C’est cette première grande leçon d’histoire qui m’a accompagné tout au long de ces années. Ce fut d’abord le monde du cinéma sous l’Occupation pour lequel tu as supporté, mes doutes, mes hésitations, mes interrogations, ma frustration et mon découragement chaque fois que des archives m’étaient interdites. Tes encouragements étaient toujours là pour me faire comprendre qu’il y avait moyen de contourner ces trous noirs, en posant de nouvelles questions afin de construire autrement les hypothèses de départ. Ton souci ; faire advenir le meilleur dans mes textes. Ce fut enfin ma recherche sur les films d’amateur tournés par les soldats en Algérie que j’abordais avec frilosité tant il était important de trouver la bonne distance d’analyse face à des archives liées essentiellement à l’espace privé. Nos conversations sur ton expérience algérienne m’ont été d’un grand secours. Tu me parlais à la fois comme personnage de cette histoire et historien des grandes guerres du XX° siècle. Grâce à toi, ses longs échanges me rassuraient ; grâce à toi, j’ai su comment aborder ces récits de l’intime.

Mais transmettre, c’était aussi pour toi faire prendre conscience. C’est par la réalisation de films d’histoire que tu nous as montré le chemin à suivre pour mener à bien cette mission. Tu avais compris avant tout le monde l’importance du cinéma pour l’historien. Film de fiction, documentaire, film de propagande, actualités cinématographiques, films d’amateur avaient la même importance dans la façon dont ils racontaient l’Histoire. A travers ton  histoire en images — rassemblée et analysée dans Théorème 31, ouvrage publié l’année dernière par l’Institut de recherche sur le cinéma et l’audiovisuel de Paris3 — ton œuvre audiovisuelle nous dévoile non seulement la force d’évocation des images sélectionnées autour des grands moments du XX° siècle mais nous montre surtout que partout dans le monde, ceux pour qui le maintien d’un ordre établi ou la prise du pouvoir passaient par la mise sous contrôle de l’image la confisquaient à leur profit . Cette leçon a nourri mon travail audiovisuel comme auteur de documentaires sur l’Occupation et récemment comme réalisateur. J’ai conçu Lettres filmées d’Algérie 1954-1962, des soldats à la caméra comme un geste de filiation que je pouvais t’offrir.
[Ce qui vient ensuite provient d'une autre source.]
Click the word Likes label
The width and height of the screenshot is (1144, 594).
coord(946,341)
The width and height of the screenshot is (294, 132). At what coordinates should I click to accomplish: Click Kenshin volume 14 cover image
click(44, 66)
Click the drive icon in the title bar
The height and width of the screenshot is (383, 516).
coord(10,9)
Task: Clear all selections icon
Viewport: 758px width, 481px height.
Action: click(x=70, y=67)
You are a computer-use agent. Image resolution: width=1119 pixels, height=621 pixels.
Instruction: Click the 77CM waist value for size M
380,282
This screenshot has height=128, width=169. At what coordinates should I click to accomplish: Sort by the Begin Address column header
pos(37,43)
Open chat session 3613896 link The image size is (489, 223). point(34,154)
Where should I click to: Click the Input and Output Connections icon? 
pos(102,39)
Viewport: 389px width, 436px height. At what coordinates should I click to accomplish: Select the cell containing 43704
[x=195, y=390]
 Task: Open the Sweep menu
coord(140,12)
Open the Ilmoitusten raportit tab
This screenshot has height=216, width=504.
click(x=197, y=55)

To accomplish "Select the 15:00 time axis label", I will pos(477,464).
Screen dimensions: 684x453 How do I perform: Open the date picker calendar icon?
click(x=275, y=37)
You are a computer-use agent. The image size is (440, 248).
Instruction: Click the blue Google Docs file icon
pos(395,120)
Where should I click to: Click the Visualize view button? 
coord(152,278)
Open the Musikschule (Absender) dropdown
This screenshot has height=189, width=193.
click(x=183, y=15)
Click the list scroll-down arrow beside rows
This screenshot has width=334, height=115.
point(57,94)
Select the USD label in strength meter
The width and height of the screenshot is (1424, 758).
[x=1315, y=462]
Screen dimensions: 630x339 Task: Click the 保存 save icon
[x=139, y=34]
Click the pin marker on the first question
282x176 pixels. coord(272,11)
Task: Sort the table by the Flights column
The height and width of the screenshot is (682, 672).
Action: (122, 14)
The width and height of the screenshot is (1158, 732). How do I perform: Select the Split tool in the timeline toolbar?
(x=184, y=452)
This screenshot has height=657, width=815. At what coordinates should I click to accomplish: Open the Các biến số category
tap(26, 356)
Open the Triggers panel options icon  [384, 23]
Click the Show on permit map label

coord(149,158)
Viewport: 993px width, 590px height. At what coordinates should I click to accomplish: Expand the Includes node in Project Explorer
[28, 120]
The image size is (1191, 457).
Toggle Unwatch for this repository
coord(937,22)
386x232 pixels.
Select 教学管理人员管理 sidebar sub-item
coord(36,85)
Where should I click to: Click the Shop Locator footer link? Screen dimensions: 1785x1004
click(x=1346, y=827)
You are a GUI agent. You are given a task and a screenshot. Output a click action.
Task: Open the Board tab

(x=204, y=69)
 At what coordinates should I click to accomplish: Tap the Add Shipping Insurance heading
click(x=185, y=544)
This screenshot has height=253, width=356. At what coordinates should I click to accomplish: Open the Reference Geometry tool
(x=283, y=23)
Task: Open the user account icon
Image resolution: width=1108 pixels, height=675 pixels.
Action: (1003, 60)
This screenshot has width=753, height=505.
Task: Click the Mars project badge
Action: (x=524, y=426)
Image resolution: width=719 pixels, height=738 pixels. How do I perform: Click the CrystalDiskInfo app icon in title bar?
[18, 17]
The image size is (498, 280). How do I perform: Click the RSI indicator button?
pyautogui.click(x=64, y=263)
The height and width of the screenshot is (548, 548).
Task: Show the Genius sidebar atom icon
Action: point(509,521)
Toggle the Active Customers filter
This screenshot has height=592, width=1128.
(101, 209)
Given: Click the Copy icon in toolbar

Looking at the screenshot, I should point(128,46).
Je me souviendrai de nos conversations dans ton bureau toujours fructueuses, de tes questions intarissables, curieuses de mes projets. Tu étais infatigable ! Je me souviendrai du plaisir que tu éprouvais à me raconter la trame de tes prochains livres — tu pouvais avoir jusqu’à 9 projets en préparation ! Je t’ai écouté pour Le livre noir du colonialisme, Le Ressentiment dans l’Histoire, Le Retournement de l’Histoire, L’Aveuglement, une autre Histoire de notre monde, jusqu’à cet après-midi de l’hiver 2018. J’étais assis face à toi dans son bureau, j’allais partir : «  je ne t’ai pas raconté, j’ai une idée pour un prochain livre » me dis-tu — nous venions de parler pendant prés de trois heures d’autres projets !

Tu poursuivis : « Au lendemain de la guerre, je me trouve avec Vonie, à Rottweil dans le Bade-Wurtemberg. Notre quatre-chevaux tombe en panne. Personne dans les rues. Une dame âgée nous indique un garage. Un jeune garçon en salopette, qui ne devait pas avoir plus de dix ans, s’active sous une voiture et nous demande ce que l’on veut. La réparation effectuée, au moment de le payer, je l’interroge pour savoir où se trouvent ses parents. « Gestorben » (morts) répond-il. Cette simple anecdote sur ce passé lointain introduit ton dernier ouvrage L’entrée dans la vie… Tu concluais toujours avec ton petit œil malin par ces mots : «  tu vois, ça n’a jamais été abordé de ce point de vue » ! Je me souviendrai des rires que nous avions lorsque tu racontais les turpitudes du monde universitaire.  Je me souviendrai…

C’est une chance rare que d’avoir été ton élève. Merci Marc d’avoir accepté, il y a des années, de diriger ma thèse d’état et d’avoir toujours été aussi attentif au devenir de chacun d’entre nous.

Jean-Pierre Bertin-Maghit

(Professeur émérite en études cinématographiques à Paris3, Membre honoraire de l’Institut universitaire de France)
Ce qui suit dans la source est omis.